Am Montag beginnt in Waldperlach eine große Baumfällaktion. Die Arbeiten werden eine Woche lang im Bereich zwischen Beowulfstraße, Am Bauernwald, Friedrich-Panzer-Weg und Schönwerthstraße durchgeführt. Das Gebiet liegt direkt am Perlacher/Truderinger Wald. Die Fällungen werden aber nur entlang der Straßenzüge durchgeführt und dienen vor allem der Verkehrssicherung.

Laut Kommunalreferat ist die Aktion nötig, weil es hier eine große Zahl an morschen und von Krankheiten befallenen Bäumen gibt, die für Passanten gefährlich werden könnten. „Einige stärkere Birken, Eichen, Weiden und Ahorne drohen komplett oder in Teilen auf die Straße zu fallen“, erläutert Bernd Plank, Sprecher des Kommunalreferats. Was nicht mehr sicher steht, müsse weg. Stärkere Bäume, wie einzelne alte Eichen, werden nicht komplett umgelegt, sondern mit Hilfe von Hebebühnen von einzelnen Dürrästen befreit.

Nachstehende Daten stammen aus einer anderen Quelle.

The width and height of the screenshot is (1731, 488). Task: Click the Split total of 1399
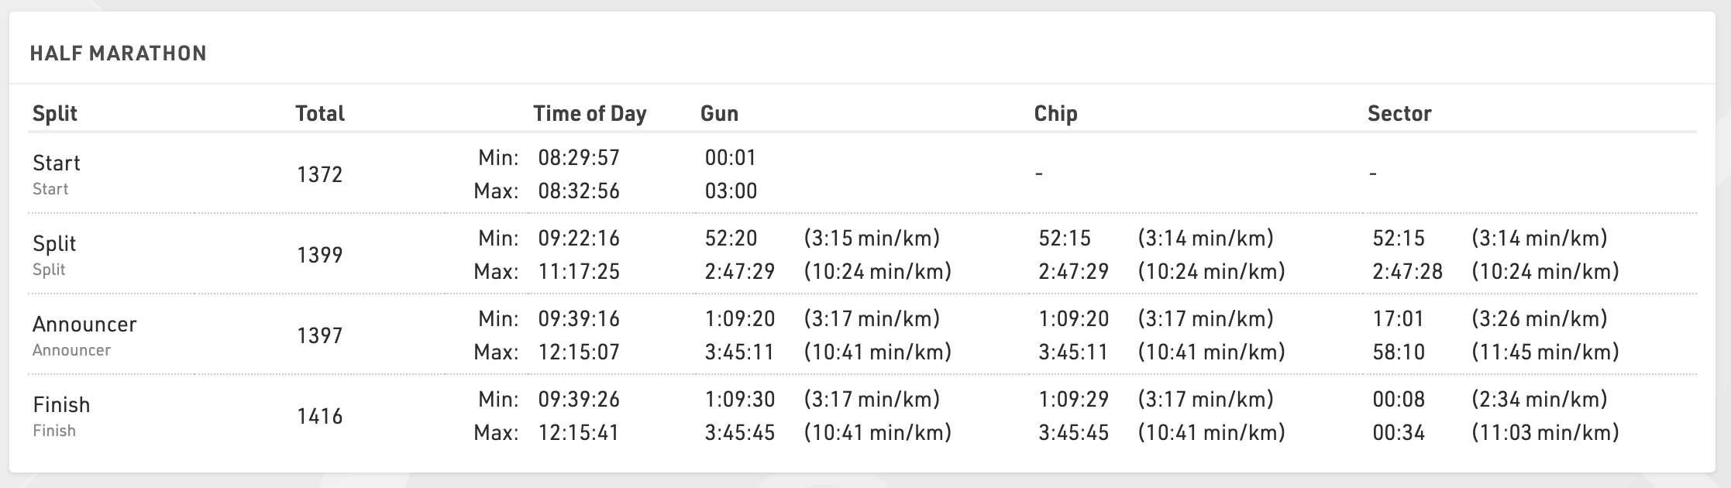click(x=319, y=256)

Es müssen auch mehrere Eschen gefällt werden, die stark durch das Eschentriebsterben geschädigt sind. Verursacher dieser Krankheit ist ein Pilz, das „Falsche weiße Stengelbecherchen“. Es bildet im Sommer Fruchtkörper auf den am Boden liegenden Eschen-Blattspindeln des Vorjahres. Diese Kapseln entlassen Sporen, die der Wind verbläst und die dann die Blätter infizieren. Dort wächst der Pilz in das unverholzte Mark von Zweigen und Trieben, danach weiter ins Holz. Erst verändern sich die Blätter, dann sterben Rindenteile und Äste ab, der Baum bildet als Gegenreaktion in der Krone einen Busch. Die geschwächten Bäume sind anfälliger für andere schädliche Organismen und Käfer.

Ein Rückschnitt befallener Pflanzenteile macht keinen Sinn. Eine direkte Bekämpfung ist auch nicht möglich, da einige Eschen offenbar weniger anfällig oder sogar resistent sind gegen die Krankheit. Die Waldwirtschaft setzt daher auf einen natürlichen Anpassungsprozess und beobachtet die Entwicklung meist nur aufmerksam. Es sei denn, es besteht wie in Waldperlach akute Gefahr durch Totholz. Auch im Riemer Park und Wald waren vor kurzem etliche befallene Eschen von der Stadt gefällt worden.

Die ganze Aktion wird erschwert, weil sich das Waldperlacher Gebiet in der Quarantänezone des Asiatischen Laubholzbockkäfers (ALB) befindet. Deshalb werden auch die Fachleute des Amts für Ernährung, Landwirtschaft und Forsten vor Ort sein und nach eventuellen Anzeichen für den Baumschädling suchen.

Gemäß den für die ALB-Zone erlassenen Auflagen muss alles Holz an einem Ort gesammelt und komplett entsorgt und verbrannt werden. Während der Fällmaßnahmen wird in den jeweiligen Abschnitten ein tageweises Halteverbot ausgesprochen, das immer drei Tage vorab angekündigt wird. Die Fällungen müssen jetzt durchgeführt werden, weil Anfang März die Vogelbrutzeit beginnt. Dann sind Rodungsarbeiten aus Naturschutzgründen verboten.